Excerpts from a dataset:
>>>>
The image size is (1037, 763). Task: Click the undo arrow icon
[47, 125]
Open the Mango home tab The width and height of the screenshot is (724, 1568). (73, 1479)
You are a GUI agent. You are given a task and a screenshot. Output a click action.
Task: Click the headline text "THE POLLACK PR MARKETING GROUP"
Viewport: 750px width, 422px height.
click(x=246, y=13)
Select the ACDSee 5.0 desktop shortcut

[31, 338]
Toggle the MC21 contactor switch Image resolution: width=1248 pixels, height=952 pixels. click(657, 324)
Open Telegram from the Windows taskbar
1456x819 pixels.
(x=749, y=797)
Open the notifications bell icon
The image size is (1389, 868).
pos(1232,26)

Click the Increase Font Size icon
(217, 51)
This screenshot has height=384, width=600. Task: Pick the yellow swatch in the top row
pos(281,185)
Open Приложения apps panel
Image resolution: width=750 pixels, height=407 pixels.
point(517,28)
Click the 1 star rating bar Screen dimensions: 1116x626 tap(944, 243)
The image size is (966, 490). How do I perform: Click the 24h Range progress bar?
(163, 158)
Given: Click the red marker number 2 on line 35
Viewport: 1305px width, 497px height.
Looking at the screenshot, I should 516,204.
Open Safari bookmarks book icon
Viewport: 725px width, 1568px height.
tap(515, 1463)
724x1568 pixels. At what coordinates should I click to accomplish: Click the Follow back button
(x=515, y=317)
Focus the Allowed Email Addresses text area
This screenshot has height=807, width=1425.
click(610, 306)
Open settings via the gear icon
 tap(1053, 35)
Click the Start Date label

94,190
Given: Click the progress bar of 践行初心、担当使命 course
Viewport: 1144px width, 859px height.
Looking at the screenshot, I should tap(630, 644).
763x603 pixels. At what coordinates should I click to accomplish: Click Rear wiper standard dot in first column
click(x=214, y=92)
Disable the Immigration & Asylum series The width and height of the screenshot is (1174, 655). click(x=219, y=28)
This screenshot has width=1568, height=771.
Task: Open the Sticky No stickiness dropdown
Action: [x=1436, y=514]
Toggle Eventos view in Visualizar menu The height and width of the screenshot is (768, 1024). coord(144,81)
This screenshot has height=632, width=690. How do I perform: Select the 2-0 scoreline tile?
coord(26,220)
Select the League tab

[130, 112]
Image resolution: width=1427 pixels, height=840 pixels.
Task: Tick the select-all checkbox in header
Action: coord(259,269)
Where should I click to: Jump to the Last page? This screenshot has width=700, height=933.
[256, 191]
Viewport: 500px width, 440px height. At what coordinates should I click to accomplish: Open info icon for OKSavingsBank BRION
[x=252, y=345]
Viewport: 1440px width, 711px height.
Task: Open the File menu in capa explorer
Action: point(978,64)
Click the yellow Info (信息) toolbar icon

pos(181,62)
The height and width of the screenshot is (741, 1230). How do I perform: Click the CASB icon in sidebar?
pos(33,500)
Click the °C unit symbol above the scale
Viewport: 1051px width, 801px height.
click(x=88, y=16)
<<<<
§ **Exercise aim**
You are asked to transcribe all of the data above exactly.

§ **Result for this exercise**
The image size is (1037, 763). Task: Click the undo arrow icon
[47, 125]
Open the Mango home tab The width and height of the screenshot is (724, 1568). (73, 1479)
You are a GUI agent. You are given a task and a screenshot. Output a click action.
Task: Click the headline text "THE POLLACK PR MARKETING GROUP"
Viewport: 750px width, 422px height.
click(x=246, y=13)
Select the ACDSee 5.0 desktop shortcut

[31, 338]
Toggle the MC21 contactor switch Image resolution: width=1248 pixels, height=952 pixels. click(657, 324)
Open Telegram from the Windows taskbar
1456x819 pixels.
(x=749, y=797)
Open the notifications bell icon
The image size is (1389, 868).
pos(1232,26)

Click the Increase Font Size icon
(217, 51)
This screenshot has height=384, width=600. Task: Pick the yellow swatch in the top row
pos(281,185)
Open Приложения apps panel
Image resolution: width=750 pixels, height=407 pixels.
point(517,28)
Click the 1 star rating bar Screen dimensions: 1116x626 tap(944, 243)
The image size is (966, 490). How do I perform: Click the 24h Range progress bar?
(163, 158)
Given: Click the red marker number 2 on line 35
Viewport: 1305px width, 497px height.
Looking at the screenshot, I should 516,204.
Open Safari bookmarks book icon
Viewport: 725px width, 1568px height.
tap(515, 1463)
724x1568 pixels. At what coordinates should I click to accomplish: Click the Follow back button
(x=515, y=317)
Focus the Allowed Email Addresses text area
This screenshot has height=807, width=1425.
click(610, 306)
Open settings via the gear icon
 tap(1053, 35)
Click the Start Date label

94,190
Given: Click the progress bar of 践行初心、担当使命 course
Viewport: 1144px width, 859px height.
Looking at the screenshot, I should tap(630, 644).
763x603 pixels. At what coordinates should I click to accomplish: Click Rear wiper standard dot in first column
click(x=214, y=92)
Disable the Immigration & Asylum series The width and height of the screenshot is (1174, 655). click(x=219, y=28)
This screenshot has width=1568, height=771.
Task: Open the Sticky No stickiness dropdown
Action: [x=1436, y=514]
Toggle Eventos view in Visualizar menu The height and width of the screenshot is (768, 1024). coord(144,81)
This screenshot has height=632, width=690. How do I perform: Select the 2-0 scoreline tile?
coord(26,220)
Select the League tab

[130, 112]
Image resolution: width=1427 pixels, height=840 pixels.
Task: Tick the select-all checkbox in header
Action: coord(259,269)
Where should I click to: Jump to the Last page? This screenshot has width=700, height=933.
[256, 191]
Viewport: 500px width, 440px height. At what coordinates should I click to accomplish: Open info icon for OKSavingsBank BRION
[x=252, y=345]
Viewport: 1440px width, 711px height.
Task: Open the File menu in capa explorer
Action: point(978,64)
Click the yellow Info (信息) toolbar icon

pos(181,62)
The height and width of the screenshot is (741, 1230). How do I perform: Click the CASB icon in sidebar?
pos(33,500)
Click the °C unit symbol above the scale
Viewport: 1051px width, 801px height.
click(x=88, y=16)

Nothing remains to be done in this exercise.